The word "computer" may appear in some lines of the data; copy every such line.

== Records provided ==

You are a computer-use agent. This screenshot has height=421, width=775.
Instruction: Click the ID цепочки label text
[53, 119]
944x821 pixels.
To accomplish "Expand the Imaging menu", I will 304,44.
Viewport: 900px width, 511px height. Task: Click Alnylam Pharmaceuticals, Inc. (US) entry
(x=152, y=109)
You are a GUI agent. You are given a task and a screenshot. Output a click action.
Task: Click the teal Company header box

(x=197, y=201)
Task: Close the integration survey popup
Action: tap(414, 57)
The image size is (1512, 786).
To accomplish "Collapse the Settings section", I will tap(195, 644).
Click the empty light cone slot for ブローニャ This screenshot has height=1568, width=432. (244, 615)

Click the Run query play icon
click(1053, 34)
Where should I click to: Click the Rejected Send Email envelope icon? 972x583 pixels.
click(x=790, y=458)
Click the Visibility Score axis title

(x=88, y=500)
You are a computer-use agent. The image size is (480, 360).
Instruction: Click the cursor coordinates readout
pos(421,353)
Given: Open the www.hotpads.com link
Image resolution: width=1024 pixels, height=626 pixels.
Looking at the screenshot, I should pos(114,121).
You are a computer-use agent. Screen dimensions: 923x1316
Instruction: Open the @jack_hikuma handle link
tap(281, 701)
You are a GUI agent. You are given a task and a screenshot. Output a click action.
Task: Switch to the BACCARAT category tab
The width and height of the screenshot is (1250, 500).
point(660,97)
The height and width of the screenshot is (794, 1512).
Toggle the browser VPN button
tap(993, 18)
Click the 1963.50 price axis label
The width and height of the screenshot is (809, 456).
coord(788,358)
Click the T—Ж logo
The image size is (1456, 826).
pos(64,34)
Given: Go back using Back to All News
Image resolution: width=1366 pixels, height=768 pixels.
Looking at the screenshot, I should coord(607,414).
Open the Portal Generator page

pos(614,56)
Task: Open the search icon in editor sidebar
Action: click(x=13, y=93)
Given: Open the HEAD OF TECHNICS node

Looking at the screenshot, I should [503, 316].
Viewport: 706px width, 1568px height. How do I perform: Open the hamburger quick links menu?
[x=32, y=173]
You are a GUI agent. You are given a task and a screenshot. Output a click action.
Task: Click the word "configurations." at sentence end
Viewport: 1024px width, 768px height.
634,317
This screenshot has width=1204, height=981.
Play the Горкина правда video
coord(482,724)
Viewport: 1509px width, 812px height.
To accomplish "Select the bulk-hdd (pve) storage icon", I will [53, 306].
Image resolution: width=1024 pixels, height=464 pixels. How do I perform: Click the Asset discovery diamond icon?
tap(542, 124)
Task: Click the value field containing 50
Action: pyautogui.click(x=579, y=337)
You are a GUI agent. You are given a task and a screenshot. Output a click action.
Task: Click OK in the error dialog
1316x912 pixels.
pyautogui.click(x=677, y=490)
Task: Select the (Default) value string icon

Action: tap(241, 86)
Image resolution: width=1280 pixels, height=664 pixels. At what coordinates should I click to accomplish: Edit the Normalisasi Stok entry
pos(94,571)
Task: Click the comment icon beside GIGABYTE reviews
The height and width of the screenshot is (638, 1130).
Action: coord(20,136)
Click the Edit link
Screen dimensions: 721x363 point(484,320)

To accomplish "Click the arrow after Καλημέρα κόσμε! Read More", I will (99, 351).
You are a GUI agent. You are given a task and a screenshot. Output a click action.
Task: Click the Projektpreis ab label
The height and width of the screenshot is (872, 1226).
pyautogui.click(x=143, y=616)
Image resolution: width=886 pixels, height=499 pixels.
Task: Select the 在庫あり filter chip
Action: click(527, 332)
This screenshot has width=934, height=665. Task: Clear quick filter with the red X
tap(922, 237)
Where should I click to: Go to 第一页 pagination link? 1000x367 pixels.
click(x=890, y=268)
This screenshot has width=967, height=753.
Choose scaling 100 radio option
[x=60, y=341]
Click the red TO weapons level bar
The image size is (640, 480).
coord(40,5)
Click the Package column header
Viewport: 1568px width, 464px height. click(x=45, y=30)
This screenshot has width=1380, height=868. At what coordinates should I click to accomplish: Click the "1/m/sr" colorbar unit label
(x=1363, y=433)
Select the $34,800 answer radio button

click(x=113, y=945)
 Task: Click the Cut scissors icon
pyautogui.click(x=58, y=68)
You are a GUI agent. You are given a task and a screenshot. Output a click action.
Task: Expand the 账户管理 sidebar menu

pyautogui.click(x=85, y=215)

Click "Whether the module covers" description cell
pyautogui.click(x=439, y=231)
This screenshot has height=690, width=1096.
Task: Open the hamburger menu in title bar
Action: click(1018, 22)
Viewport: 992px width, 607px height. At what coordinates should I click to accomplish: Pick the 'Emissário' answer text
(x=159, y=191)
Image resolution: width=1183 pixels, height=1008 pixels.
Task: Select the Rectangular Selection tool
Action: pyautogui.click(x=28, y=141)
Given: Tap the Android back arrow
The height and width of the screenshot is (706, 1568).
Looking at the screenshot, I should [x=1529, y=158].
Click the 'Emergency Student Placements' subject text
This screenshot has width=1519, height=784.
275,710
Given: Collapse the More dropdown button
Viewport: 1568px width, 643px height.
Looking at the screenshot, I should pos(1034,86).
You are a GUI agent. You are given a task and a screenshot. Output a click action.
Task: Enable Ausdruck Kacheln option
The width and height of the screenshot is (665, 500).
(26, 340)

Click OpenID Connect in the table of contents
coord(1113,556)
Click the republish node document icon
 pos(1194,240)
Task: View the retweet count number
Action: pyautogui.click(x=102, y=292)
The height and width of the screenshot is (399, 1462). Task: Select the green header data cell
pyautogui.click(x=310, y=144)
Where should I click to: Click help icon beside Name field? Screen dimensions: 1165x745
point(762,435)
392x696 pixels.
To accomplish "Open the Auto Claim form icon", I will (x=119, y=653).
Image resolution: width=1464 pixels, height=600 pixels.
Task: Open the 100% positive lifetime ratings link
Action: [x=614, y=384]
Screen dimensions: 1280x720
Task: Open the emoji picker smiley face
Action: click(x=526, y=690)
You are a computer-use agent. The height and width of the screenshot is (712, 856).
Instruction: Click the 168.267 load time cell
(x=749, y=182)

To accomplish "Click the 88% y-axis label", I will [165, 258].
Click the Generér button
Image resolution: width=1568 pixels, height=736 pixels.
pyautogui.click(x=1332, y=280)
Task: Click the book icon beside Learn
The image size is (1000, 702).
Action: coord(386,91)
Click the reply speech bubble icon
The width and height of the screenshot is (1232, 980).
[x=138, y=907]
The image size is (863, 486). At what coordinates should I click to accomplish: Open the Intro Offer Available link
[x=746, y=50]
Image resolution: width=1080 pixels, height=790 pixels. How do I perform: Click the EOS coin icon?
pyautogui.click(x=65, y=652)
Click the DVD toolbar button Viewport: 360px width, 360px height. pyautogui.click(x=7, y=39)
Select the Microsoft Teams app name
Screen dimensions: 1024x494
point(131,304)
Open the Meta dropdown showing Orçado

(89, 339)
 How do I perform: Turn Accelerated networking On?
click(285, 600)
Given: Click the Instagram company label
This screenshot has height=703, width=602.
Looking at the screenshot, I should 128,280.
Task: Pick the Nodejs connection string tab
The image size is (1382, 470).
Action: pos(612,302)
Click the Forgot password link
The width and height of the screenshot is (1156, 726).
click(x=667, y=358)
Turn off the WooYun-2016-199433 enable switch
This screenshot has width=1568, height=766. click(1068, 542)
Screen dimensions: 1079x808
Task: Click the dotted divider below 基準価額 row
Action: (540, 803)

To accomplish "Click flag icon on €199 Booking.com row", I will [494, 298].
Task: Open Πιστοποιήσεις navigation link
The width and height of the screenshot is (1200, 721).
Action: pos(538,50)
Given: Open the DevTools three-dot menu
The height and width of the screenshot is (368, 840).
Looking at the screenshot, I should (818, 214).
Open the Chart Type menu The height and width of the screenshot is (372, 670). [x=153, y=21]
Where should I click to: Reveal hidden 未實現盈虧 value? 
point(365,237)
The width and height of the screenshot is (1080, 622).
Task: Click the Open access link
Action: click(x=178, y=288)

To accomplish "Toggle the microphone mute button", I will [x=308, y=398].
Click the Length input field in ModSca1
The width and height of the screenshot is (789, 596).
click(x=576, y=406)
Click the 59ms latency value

===

Solution to this problem ▸
You are a computer-use agent. This screenshot has height=421, width=775.
You are a computer-use agent. The image size is (480, 360).
You are a computer-use agent. Screen dimensions: 923x1316
You are a computer-use agent. The height and width of the screenshot is (712, 856).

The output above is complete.